From: Anton Blanchard <anton@xxxxxxxxx>

commit 6dc19899958e420a931274b94019e267e2396d3e upstream.

I noticed a failure where we hit the following WARN_ON in
generic_smp_call_function_interrupt:

if (!cpumask_test_and_clear_cpu(cpu, data->cpumask))
continue;

data->csd.func(data->csd.info);

refs = atomic_dec_return(&data->refs);
WARN_ON(refs < 0); <-------------------------

We atomically tested and cleared our bit in the cpumask, and yet the
number of cpus left (ie refs) was 0. How can this be?

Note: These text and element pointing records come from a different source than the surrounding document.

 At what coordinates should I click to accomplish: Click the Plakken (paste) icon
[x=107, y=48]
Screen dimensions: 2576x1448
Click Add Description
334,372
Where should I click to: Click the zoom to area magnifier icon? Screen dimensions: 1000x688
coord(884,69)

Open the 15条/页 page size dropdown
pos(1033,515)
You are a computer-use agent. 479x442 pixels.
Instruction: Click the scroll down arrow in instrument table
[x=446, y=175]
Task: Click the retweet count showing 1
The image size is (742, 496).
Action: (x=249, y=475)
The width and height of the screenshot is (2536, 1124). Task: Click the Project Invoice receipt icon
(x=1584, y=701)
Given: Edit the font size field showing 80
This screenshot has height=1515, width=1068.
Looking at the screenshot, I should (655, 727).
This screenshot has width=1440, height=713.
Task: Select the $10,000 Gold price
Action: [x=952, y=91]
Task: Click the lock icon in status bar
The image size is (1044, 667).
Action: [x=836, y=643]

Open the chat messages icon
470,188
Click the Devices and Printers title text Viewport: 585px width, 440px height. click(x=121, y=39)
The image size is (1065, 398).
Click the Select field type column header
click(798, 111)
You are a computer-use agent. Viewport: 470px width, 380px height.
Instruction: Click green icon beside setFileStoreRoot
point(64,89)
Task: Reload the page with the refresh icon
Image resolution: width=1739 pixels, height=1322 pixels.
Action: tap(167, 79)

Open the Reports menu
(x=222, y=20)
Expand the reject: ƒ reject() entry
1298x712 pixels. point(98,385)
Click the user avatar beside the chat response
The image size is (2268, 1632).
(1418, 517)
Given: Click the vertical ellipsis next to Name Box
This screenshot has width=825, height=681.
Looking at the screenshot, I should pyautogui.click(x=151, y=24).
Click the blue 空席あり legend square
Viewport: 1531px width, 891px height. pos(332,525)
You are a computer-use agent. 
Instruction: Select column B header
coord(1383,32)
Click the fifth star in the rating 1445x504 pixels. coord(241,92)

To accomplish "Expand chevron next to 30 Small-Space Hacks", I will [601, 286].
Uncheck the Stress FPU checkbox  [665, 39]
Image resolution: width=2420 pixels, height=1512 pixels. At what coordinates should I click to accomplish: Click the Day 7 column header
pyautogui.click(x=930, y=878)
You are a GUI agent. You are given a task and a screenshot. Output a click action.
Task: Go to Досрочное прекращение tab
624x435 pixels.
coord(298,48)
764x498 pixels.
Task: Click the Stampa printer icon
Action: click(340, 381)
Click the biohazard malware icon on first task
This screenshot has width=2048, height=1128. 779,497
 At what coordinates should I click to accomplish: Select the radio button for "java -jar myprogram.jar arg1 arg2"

It turns out commit 54fdade1c3332391948ec43530c02c4794a38172
("generic-ipi: make struct call_function_data lockless") is at fault. It
removes locking from smp_call_function_many and in doing so creates a
rather complicated race.

The problem comes about because:

- The smp_call_function_many interrupt handler walks call_function.queue
without any locking.
- We reuse a percpu data structure in smp_call_function_many.
- We do not wait for any RCU grace period before starting the next
smp_call_function_many.

Imagine a scenario where CPU A does two smp_call_functions back to back,
and CPU B does an smp_call_function in between. We concentrate on how CPU
C handles the calls:

CPU A CPU B CPU C CPU D

smp_call_function
smp_call_function_interrupt
walks
call_function.queue sees
data from CPU A on list

smp_call_function

smp_call_function_interrupt
walks

call_function.queue sees
(stale) CPU A on list
smp_call_function int
clears last ref on A
list_del_rcu, unlock
smp_call_function reuses
percpu *data A
data->cpumask sees and
clears bit in cpumask
might be using old or new fn!
decrements refs below 0

set data->refs (too late!)

The important thing to note is since the interrupt handler walks a
potentially stale call_function.queue without any locking, then another
cpu can view the percpu *data structure at any time, even when the owner
is in the process of initialising it.

The following test case hits the WARN_ON 100% of the time on my PowerPC
box (having 128 threads does help :)

#include <linux/module.h>
#include <linux/init.h>

#define ITERATIONS 100

static void do_nothing_ipi(void *dummy)
{
}

static void do_ipis(struct work_struct *dummy)
{
int i;

for (i = 0; i < ITERATIONS; i++)
smp_call_function(do_nothing_ipi, NULL, 1);

printk(KERN_DEBUG "cpu %d finished\n", smp_processor_id());
}

static struct work_struct work[NR_CPUS];

static int __init testcase_init(void)
{
int cpu;

for_each_online_cpu(cpu) {
INIT_WORK(&work[cpu], do_ipis);
schedule_work_on(cpu, &work[cpu]);
}

return 0;
}

static void __exit testcase_exit(void)
{
}

module_init(testcase_init)
module_exit(testcase_exit)
MODULE_LICENSE("GPL");
MODULE_AUTHOR("Anton Blanchard");

I tried to fix it by ordering the read and the write of ->cpumask and
->refs. In doing so I missed a critical case but Paul McKenney was able
to spot my bug thankfully :) To ensure we arent viewing previous
iterations the interrupt handler needs to read ->refs then ->cpumask then
->refs _again_.

Thanks to Milton Miller and Paul McKenney for helping to debug this issue.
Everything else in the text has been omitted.